Leaving Casper, we headed towards the Tetons and our appointment with George, the Bluebird’s Previous owner. We wanted to tell him how much we were enjoying the bus…that it was proving reliable and comfortable. Let him know his generosity is in no small part responsible for the ongoing adventure we are having!
Unfortunately, on the way to the Tetons, a valve broke and the bus proceeded to pump 100 gallons of (all of!) our fresh water onto the highway while we drove blissfully and ignorantly along. Liz discovered this when she attempted to flush the toilet.
I did not want George to feel bad about saddling us with a lemon; after all, part of the fun is dealing with things like this! I should not have worried…as George immediately understood: It was not Black or Grey Water (eeewwww!), it was not oil or transmission or radiator fluid, so it was really not a “problem” per se. Just another day in the life… HE, of all people, understands what happens when you take a whole house (especially a vintage one!) and bounce it down the road…What could possibly go wrong with that?

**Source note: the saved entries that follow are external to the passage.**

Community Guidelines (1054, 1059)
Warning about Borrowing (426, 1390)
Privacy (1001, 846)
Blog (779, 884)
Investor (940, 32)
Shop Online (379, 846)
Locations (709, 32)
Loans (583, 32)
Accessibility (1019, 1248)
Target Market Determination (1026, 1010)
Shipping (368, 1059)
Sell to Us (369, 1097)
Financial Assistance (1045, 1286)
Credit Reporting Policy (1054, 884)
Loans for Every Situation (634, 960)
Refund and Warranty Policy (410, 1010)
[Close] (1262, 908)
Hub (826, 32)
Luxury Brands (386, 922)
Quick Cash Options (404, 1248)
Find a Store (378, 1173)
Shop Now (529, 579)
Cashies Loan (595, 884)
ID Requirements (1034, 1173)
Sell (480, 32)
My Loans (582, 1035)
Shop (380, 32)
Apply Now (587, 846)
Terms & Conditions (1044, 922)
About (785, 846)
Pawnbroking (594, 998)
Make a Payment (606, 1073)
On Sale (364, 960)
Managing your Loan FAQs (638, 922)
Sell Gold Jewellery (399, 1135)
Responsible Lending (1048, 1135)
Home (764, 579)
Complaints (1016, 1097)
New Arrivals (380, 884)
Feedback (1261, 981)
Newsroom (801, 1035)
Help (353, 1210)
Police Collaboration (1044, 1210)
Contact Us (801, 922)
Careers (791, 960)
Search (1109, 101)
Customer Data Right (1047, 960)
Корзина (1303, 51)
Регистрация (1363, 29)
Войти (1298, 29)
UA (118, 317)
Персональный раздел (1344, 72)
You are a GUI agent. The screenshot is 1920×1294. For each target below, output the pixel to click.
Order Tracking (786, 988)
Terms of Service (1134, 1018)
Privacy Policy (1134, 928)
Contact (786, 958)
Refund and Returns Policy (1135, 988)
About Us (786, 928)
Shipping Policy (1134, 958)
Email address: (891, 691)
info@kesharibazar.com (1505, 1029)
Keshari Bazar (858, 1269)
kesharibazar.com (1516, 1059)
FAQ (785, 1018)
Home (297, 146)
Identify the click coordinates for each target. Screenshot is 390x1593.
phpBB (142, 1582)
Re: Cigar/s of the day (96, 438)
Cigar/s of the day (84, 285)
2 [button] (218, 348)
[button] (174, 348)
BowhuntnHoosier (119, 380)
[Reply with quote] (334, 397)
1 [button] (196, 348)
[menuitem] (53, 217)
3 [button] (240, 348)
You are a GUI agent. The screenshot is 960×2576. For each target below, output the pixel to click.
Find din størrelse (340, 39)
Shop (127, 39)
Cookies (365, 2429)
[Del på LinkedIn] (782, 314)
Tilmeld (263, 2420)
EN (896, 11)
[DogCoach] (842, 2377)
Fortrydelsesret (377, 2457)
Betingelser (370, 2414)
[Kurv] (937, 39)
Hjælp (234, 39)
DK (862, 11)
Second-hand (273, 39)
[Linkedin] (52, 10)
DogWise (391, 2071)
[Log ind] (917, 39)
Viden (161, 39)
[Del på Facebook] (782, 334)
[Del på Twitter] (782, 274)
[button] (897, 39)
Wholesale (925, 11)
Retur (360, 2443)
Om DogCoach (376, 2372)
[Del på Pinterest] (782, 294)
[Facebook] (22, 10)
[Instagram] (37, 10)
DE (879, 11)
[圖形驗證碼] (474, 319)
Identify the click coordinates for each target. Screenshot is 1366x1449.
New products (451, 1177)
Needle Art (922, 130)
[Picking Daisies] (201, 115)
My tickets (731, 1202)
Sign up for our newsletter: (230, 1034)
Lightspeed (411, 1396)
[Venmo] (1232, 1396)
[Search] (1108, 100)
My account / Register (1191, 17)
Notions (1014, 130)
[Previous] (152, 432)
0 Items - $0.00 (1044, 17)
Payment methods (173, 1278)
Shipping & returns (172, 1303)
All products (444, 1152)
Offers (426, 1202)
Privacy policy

Anyway, the valve turned out to be easy to replace…we ordered one from Amazon and it was delivered to our next stop. Repair took about 30 minutes. In the meantime, the campground in Jackson, Wy had a very nice shower/bath facility…and the cheapest laundry we have run into yet on our travels. (Except, of course, when friends let us use their machines while we visit).
Once we left Casper and the crowds, the Internet worked again. Or maybe the mystical power of the eclipse faded away allowing modern conveyances to again function. Either way, this allowed us to consider our next few weeks. We had intended to visit friends in Vancouver and Vancouver Island, and generally figured we’d just head in that direction and see what happened. Instead, we met Peter Haggins at the Casper Rally. Peter has a Bluebird, and he lives on Vancouver Island!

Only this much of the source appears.